Is Micromanagement Threatening our Homeland Security?

Knowing when to delegate and when to insert yourself into the decision making process is an art form, but when top leaders are unable to do this, our security is threatened. Leadership is not a science.

President Obama is not alone with this dilemma. While I am sympathetic to his challenge, now that Michèle Flournoy, widely seen as the front-runner to replace Chuck Hagel as the next Secretary of Defense, took herself out of the running for the job; the complaints from previous Defense Secretaries seem louder. Bob Gates and Leon Panetta both lamented about the meddling and overreach of the White House that made it impossible for them to effectively do their jobs.

Flournoy cited “family concerns” as a reason for deciding “that now was not the right time for me to re-enter government.” But assertions abound that she was probably influenced by other factors, including the national-security staff’s notorious micromanagement of the Pentagon. “The White House team is severely micromanaging most departments, not just defense, but defense included,” said Gordon Adams, a professor at American University who oversaw national security budgeting at the Office of Management and Budget during the Clinton administration. “I can assume that Michele knows that animal pretty well because she was undersecretary,” he said.

States can have the same complaint about federal partners micromanaging an emergency response. The National Incident Management System does not require the federal government to assume the lead in managing a response unless states request that they do so. Since Hurricane Katrina states experience a federal government so “forward leaning” that a new challenge exists. In addition to responding to a small or moderate incident, states need to allocate personnel to communicate up and work with the federal government so that they will not self-deploy, circumvent the system and ultimately require more work and damage control.

Micromanagement is not limited to the federal government. “Home rule” states where local government has the authority to self-govern experience similar struggles with emergency preparedness and response when states try to micromanage how a local jurisdiction responds to a disaster. Local governments in home rule states are free to pass laws and ordinances as they see fit to further their operations, within the bounds of the state and federal constitutions.

Inherent tension exists when the legal interpretation of how this should work gets very messy when a state leader wants to exceed their authority and tell a local government what to do or insert the state into a response. One example in my state involved a state director coordinating an After Action Conference to review how locals responded to a local event. Besides voicing criticism, one affected jurisdiction simply did not attend. Those who did attend also complained of the state’s micromanagement and not “minding their own business” and shared a general sense of negativity toward the state director: “This is not Communist China”.

The Schwarzenegger Administration was infamous for micromanaging emergency response. The Governor would state he wanted “action, action, action” regardless if additional action was needed. California experienced the largest evacuation in history due to wildfires during his tenure in October 2007 but the state’s emergency management system was functioning well.
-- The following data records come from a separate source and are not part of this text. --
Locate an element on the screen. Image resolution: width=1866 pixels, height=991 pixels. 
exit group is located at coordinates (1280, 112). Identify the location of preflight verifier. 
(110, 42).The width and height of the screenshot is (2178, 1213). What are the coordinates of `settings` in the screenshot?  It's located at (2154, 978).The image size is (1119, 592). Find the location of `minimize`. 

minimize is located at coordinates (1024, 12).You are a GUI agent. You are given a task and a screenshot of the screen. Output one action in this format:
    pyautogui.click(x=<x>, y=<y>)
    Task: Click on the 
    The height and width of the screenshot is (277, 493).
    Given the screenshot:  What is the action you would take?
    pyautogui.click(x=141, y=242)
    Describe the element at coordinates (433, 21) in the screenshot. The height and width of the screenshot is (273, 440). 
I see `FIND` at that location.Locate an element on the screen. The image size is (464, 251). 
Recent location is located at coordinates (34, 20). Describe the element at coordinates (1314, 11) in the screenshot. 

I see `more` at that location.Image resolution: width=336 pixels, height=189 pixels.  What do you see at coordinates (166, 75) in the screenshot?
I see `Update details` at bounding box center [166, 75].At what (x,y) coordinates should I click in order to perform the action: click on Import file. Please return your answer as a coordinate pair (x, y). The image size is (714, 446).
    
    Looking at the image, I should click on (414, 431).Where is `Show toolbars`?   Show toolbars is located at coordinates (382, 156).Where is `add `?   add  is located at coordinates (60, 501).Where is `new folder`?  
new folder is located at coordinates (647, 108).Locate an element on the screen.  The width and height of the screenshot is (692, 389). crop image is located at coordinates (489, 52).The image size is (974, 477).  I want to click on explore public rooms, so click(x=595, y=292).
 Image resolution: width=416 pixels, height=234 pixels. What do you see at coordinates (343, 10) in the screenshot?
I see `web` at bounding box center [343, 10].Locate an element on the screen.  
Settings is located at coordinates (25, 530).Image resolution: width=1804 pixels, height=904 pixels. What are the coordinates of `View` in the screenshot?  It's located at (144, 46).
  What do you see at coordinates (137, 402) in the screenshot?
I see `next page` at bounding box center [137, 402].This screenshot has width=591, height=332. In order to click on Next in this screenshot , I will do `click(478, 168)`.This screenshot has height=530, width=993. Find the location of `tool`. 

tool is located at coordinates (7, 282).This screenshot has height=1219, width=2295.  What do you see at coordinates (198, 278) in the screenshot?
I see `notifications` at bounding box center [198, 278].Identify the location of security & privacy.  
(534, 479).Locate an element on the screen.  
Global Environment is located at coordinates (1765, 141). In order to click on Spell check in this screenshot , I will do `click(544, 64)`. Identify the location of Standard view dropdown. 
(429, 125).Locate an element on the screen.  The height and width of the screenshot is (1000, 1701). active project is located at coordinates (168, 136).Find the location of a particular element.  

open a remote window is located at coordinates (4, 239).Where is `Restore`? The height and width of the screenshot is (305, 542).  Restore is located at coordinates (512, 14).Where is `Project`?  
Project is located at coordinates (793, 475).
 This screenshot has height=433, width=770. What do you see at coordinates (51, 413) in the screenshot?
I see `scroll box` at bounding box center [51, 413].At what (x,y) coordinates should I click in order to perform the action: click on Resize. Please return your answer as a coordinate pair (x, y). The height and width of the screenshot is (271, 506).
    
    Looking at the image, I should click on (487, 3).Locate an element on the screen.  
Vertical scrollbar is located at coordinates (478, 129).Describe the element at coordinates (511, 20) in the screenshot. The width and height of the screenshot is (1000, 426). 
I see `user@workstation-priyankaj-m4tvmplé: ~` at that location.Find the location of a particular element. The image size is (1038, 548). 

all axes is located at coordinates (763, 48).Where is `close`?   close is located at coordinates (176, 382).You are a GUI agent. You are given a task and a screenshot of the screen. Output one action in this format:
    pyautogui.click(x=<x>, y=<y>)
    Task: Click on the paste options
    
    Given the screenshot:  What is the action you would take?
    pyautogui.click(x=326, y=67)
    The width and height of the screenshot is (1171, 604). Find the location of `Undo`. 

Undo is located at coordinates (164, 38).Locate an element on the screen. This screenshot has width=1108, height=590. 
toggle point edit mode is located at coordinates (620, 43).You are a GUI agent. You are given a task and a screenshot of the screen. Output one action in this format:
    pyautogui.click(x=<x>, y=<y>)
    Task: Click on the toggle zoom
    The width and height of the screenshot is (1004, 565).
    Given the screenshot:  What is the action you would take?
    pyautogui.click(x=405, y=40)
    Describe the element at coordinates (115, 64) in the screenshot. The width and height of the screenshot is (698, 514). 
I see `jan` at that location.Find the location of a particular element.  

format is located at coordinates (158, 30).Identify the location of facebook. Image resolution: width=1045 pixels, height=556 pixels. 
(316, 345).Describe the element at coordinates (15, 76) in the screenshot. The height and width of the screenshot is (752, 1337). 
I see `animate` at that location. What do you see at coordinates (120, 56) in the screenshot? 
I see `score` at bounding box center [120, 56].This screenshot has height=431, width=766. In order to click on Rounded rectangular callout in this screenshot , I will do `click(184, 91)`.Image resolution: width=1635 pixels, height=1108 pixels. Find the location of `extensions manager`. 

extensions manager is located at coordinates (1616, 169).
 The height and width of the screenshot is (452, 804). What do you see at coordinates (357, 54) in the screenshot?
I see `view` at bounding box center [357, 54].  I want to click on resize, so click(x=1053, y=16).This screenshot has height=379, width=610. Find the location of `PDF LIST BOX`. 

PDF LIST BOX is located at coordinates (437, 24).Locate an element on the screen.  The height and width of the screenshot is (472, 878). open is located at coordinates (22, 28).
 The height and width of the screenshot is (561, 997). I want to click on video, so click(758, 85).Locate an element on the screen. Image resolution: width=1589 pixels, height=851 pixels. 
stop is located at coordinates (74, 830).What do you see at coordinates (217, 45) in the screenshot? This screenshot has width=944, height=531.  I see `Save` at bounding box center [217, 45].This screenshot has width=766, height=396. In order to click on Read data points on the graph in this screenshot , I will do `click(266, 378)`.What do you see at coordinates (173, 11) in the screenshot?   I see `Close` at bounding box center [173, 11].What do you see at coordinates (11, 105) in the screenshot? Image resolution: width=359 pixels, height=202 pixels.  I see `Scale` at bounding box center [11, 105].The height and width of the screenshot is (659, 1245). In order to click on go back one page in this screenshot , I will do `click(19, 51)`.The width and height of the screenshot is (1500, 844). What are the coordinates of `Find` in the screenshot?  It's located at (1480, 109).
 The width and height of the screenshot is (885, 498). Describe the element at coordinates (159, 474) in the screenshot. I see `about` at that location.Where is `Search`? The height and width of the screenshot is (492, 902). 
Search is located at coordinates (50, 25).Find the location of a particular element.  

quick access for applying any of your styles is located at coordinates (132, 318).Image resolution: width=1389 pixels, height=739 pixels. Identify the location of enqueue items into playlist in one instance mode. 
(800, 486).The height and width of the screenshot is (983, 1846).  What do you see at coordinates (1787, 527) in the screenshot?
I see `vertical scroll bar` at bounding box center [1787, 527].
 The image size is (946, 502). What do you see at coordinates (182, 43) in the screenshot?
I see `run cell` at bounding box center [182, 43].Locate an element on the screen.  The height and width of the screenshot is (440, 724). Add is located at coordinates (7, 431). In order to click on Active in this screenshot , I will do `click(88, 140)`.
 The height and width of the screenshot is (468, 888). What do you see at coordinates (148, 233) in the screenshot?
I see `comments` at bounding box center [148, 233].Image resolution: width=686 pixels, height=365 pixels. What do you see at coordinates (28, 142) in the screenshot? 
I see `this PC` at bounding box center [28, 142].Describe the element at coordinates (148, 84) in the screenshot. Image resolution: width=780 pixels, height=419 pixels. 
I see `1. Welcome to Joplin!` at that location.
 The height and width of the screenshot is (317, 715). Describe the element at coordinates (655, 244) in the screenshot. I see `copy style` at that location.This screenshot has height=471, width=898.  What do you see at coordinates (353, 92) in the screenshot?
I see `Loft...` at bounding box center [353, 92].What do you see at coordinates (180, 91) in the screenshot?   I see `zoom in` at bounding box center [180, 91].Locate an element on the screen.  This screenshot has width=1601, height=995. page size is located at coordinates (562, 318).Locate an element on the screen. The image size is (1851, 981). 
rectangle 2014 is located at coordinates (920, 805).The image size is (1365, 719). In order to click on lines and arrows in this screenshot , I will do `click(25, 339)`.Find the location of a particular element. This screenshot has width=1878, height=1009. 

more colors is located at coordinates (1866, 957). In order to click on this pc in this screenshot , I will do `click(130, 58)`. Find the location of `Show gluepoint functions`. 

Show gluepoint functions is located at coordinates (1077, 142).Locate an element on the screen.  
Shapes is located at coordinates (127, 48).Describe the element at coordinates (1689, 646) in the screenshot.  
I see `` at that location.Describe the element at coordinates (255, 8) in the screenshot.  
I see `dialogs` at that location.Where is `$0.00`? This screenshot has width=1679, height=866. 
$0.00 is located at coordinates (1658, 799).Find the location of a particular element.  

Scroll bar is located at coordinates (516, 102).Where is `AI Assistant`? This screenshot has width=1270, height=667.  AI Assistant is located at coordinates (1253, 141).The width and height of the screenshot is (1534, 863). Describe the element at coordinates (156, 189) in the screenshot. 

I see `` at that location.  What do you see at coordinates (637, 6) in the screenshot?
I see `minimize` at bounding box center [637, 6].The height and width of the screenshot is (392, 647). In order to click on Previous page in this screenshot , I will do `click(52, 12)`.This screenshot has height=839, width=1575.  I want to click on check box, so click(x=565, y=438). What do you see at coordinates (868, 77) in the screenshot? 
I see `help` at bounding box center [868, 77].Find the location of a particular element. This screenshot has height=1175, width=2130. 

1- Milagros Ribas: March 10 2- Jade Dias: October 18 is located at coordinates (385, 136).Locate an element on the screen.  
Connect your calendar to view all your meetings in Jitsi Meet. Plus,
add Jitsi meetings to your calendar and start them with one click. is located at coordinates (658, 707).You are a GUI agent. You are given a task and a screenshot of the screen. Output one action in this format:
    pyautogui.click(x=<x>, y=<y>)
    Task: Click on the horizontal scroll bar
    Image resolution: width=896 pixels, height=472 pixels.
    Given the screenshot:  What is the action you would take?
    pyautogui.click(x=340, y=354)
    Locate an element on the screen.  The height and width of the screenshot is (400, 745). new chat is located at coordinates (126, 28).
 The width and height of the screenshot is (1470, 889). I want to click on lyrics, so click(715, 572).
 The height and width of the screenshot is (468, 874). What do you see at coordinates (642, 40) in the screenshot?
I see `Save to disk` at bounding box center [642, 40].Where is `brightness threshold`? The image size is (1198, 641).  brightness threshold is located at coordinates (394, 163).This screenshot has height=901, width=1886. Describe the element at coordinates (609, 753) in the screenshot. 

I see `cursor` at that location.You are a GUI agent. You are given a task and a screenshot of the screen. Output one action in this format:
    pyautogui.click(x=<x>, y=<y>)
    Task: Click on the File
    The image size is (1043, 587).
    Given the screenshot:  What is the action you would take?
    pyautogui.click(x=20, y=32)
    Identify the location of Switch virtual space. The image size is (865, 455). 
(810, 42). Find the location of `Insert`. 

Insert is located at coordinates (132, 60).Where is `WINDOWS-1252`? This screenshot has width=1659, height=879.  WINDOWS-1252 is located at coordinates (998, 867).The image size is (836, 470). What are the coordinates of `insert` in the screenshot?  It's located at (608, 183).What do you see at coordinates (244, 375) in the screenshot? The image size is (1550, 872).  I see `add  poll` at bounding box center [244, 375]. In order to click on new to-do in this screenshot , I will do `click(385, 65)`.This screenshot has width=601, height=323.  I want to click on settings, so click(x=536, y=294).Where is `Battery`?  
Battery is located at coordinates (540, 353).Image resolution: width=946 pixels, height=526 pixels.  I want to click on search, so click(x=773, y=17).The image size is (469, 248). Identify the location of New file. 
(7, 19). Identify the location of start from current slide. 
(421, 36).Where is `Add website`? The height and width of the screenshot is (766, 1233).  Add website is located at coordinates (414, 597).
The Governor ignored the system, sent his own staff to shelters and those staff duplicated resource requests for the shelters that emergency responders were already processing. It was not easy to determine which needs were already met and which resource requests were duplicative; and action, action, action resulted in chaos, chaos, chaos in the emergency operations centers.

I have been told similar stories about the Mayor of New York micromanaging shelter care after Hurricane Sandy. Instead of following the plan for mass care and shelter, he reportedly brought in the coordinators of the Macy’s Parade to do this job.

Leadership experts say micromanagement occurs when managers don’t quite know how to manage. The result is ineffective use of personnel and tremendously lower productivity. Because disasters, whether natural or man-made; are messy, often happen by surprise and don’t usually follow a scenario neatly, leaders who are not trained emergency managers may tend to micromanage instead of allowing trained staff to do their jobs or follow well-tested systems that are in place to manage an incident. It can happen to the best of managers because of the intrinsic nature of disasters.

It’s like watching a train wreck.

When homeland security and emergency management employees and partners are not empowered to do their jobs without being micromanaged; chaos, infighting and morale-busting follows, drawing attention away from what needs to get done. I imagine the terrorists rejoicing.